### PASSAGE PROVIDED
Wednesday, May 25, 2016

We said that we won't do it. We had all the valid reason as to why we are not doing it. Yet... Smarty is most likely be skipping a grade this year - going directly from her cozy little world of elementary school into 6th grade of middle school. Here is why.
I started to write this post several times. My struggle to write it reflects the internal struggle I feel about this opportunity to skip a grade, a struggle that is so strong that I wake up in the middle of the night every night for the past few weeks asking myself over and over whether this is the right path for our family and our daughter.

Why Are We Considering a Grade Skip?

Smarty has always been ahead academically, but she was overall content in the classroom. The main reason of her contentment was the fact that she was part of a a sizeable "challenge group", aka "gifted cluster". These kids were getting their own assignments and were able to bounce their ideas off each other and grow together. 
Sadly, next year this group is disappearing. So we had to think how to keep Smarty challenged in this new situation. As a minimum, we wanted a full grade acceleration in math, but that would entail for Smarty to be in two schools at once, going to a neighboring middle school for math and coming back for other subjects. She was horrified by the idea and argued convincingly that this approach will make her really different and that she is unlikely to make new friends while being torn between two schools and having to manage transitions. She was a lot more interested in a full grade acceleration.

How Do I Feel About That?

Part of me is proud. Smarty has strong academic gifts and she is a confident test taker that is able to demonstrate her mastery of subjects. As part of this quest to acceleration, she took a test designed for an entry to an accelerated math program of 6th grade and passed it with flying colors. The teacher who graded the test has written that not only she knows the material but she is also able to logically explain her thinking - something that we had certain doubts about. Her current teacher praised her cheerful attitude and her ability to focus on tasks at hand.
Part of me is scared. Smarty is already young, since she started kindergarten before she turned 5. She is also tiny - only 5% in height for her age. She does not have the same interests as most of her grade mates, especially girls. How will she fare with kids who will now be 2 years her seniors, especially when she enters high school before she even turns 13?
Part of me is sad. Smarty will miss a lot of things by skipping a grade - a special overnight camp all 5th graders of our school go to every year, her elementary school graduation, her chance to be in a district cadet band next year. I am also sad about possibly giving up an entire year with my only child at home if she chooses to leave for college right after high school graduation at 16.
Part of me is angry. I wish we did not have to do this. I wish our district had more options for gifted learners. I wish we had self-contained classrooms and curriculums designed for kids like Smarty. Well, we do not have any meaningful gifted program. We keep hearing for 5 years that the teachers can differentiate in the classroom, and most of our teachers did their best. I think Smarty was challenged enough in writing, she needs no real challenge from anyone in reading, but science and math subjects were source of frustration for our little fountain head who desperately wants to work at her own pace and not to do what her class is doing.
Part of me is self-conscious. I think that some of our friends will think that we are "pushing Smarty too hard" and that we are helicopter parents who want to direct her destiny. Luckily, our own family is fully supportive of this move.

### TASKS AND EXERCISES
A - In the blog post, rewrite the paragraph beginning "Part of me is scared" as a short bulleted list that keeps its main facts.
B - Output the part of the blog post starting at "We said that" and ending at "Here is why.".
C - List every feeling the writer names in the blog post's sentences that begin "Part of me is".

### DATA SUPPLIED
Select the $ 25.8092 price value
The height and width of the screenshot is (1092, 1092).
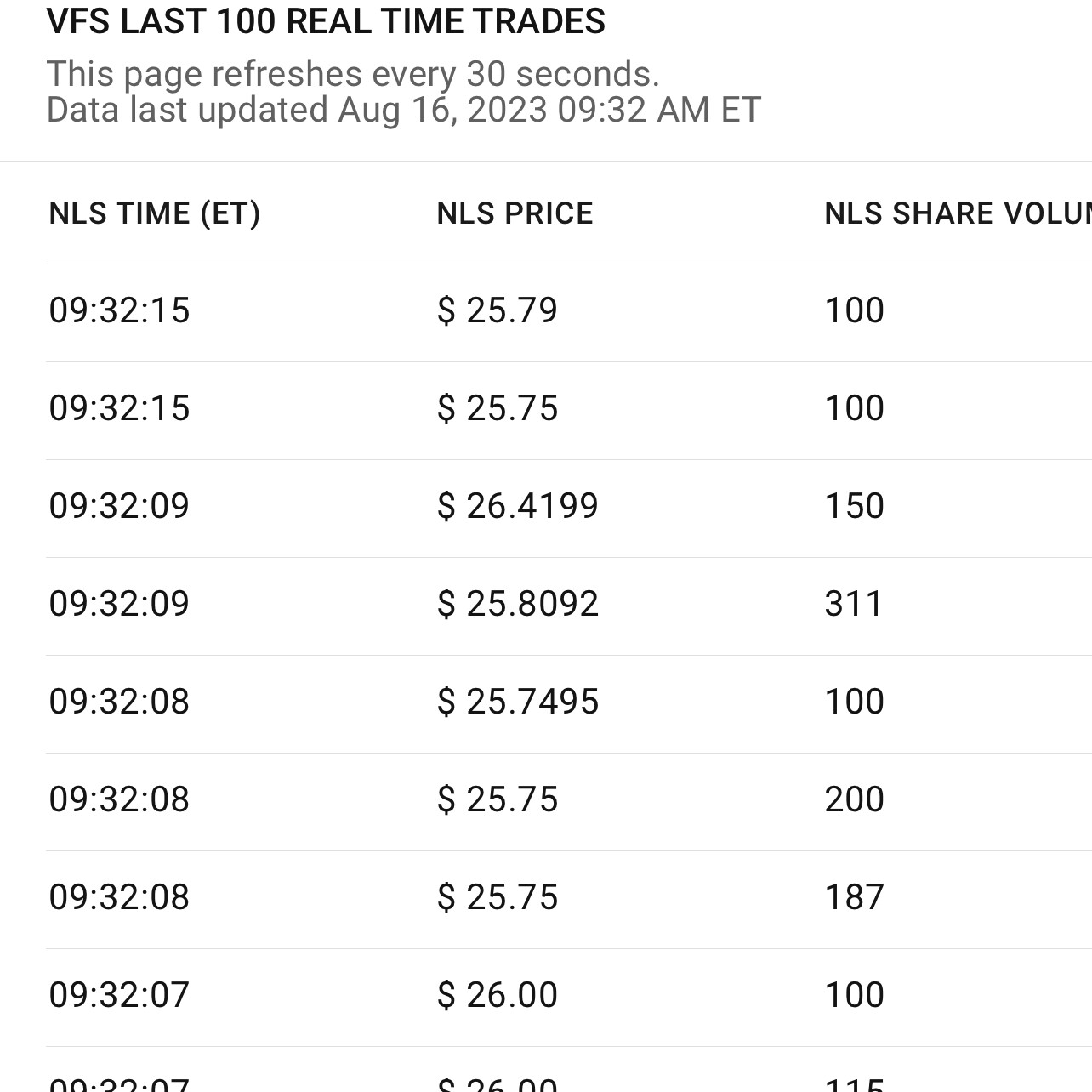pyautogui.click(x=518, y=604)
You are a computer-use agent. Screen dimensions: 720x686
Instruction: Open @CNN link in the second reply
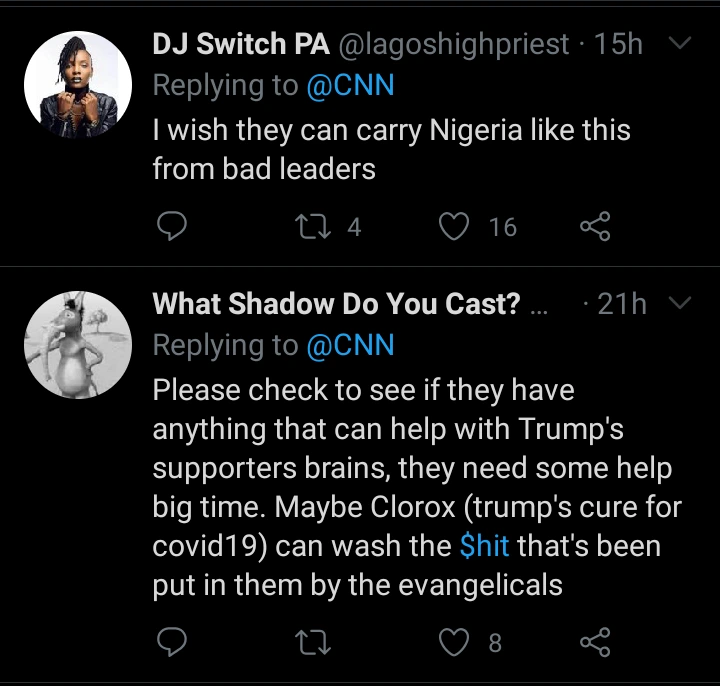click(x=350, y=346)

### RESULTS
A -
- Smarty is already young because she started kindergarten before she turned 5.
- She is tiny, only 5% in height for her age.
- Her interests differ from those of most of her grade mates, especially girls.
- The writer worries how she will fare with kids two years older, especially when she enters high school before turning 13.

B -
We said that we won't do it. We had all the valid reason as to why we are not doing it. Yet... Smarty is most likely be skipping a grade this year - going directly from her cozy little world of elementary school into 6th grade of middle school. Here is why.

C -
- Proud
- Scared
- Sad
- Angry
- Self-conscious